Finito de Córdoba, cabeza del escalafón; Manuel Caballero, genio de muchas genialidades en múltiples cosos de por ahí; Rafael de Julia el torero-revelación en su año de gracia, y los toros de Puerto de San Lorenzo, que suelen torear las figuras... En principio, el planteamiento del cartel tampoco era como para querer suicidarse precisamente.

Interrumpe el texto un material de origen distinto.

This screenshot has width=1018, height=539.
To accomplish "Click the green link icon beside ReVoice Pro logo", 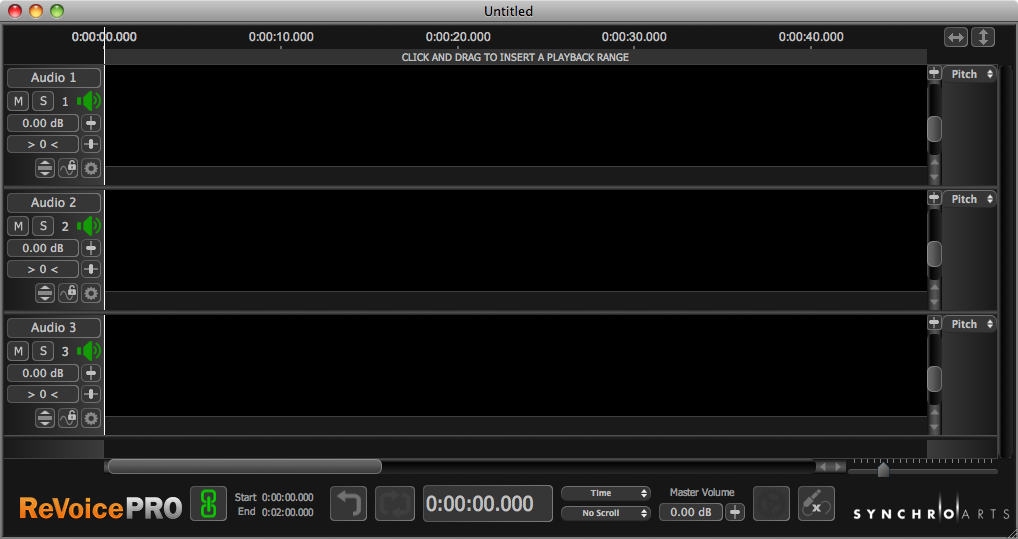I will pos(208,503).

Ahora bien si se pensaba un poco (procelosa aventura, ya se sabe) los brillos de la combinación se tornaban opacos. Pues los triunfos que han obtenido los tres (y casi todo el plantel de figuras) por esas plazas de Dios venían generados por el triunfalismo galopante que se lleva y los lograban toreando toros de la especie del que abrió la Feria de Otoño.
Cuando leemos -¡tantas veces!- reseñas tituladas 'Los tres matadores y el mayoral a hombros por la puerta grande', los toros base de la apoteosis eran iguales que el de Puerto de San Lorenzo que correspondió a Finito de Córdoba en primer lugar. Es decir, un toro de escaso trapío inválido absoluto al que se puso a pegarle derechazos. La diferencia con esas plazas de por ahí es que en Las Ventas ni admitieron el toro ni aceptaron el bochorno de los derechazos.
Ciertamente, quedaba un poco ridícula la imagen del torero poniéndose solemne y farruco con un toro que continuamente rodaba por la arena. El que hizo cuarto sacó trapío, romana y genio y con ese ya no se puso ni solemne ni farruco, claro está; antes bien, lo trasteó, intentó tres derechazos, volvió a trapacear perdidos el sitio y el pundonor, y se lo quitó de en medio.
Toro curioso e interesante fue el que hacía segundo. Manso en varas, sacó una encastada nobleza en la muleta con enceladas embestidas al primer cite. Manuel Caballero, tras pasarlo estupendamente por bajo, le dio dos tandas de derechazos que provocaron grandes ovaciones y también un menudeo de pitos y protestas. A la mayoría del público le supieron bien aquellos pases empalmados en tanto la minoría se percató rápido de que en vez de cargar la suerte la descargaba, que toreaba con el pico de la muleta y escondiendo la pierna contraria. La faena vino a menos. No se acopló Caballero en los naturales, no mejoró los nuevos derechazos y careció de enjundia la espaldina, en tanto el toro continuaba incansable exhibiendo su boyantía.
El quinto de la tarde ofreció la parte mala de la camada: manso declarado, escapaba de todos los intentos de Manuel Caballero por sacarle pases ruedo a través. Tercero y sexto parecían manejables y en cambio a Rafael de Julia, el torero-revelación, no le llegaba el estro. De noche, chispeando y con el peso del aburrimiento acabó la función. Sólo eso tuvo de bueno: que se acabó.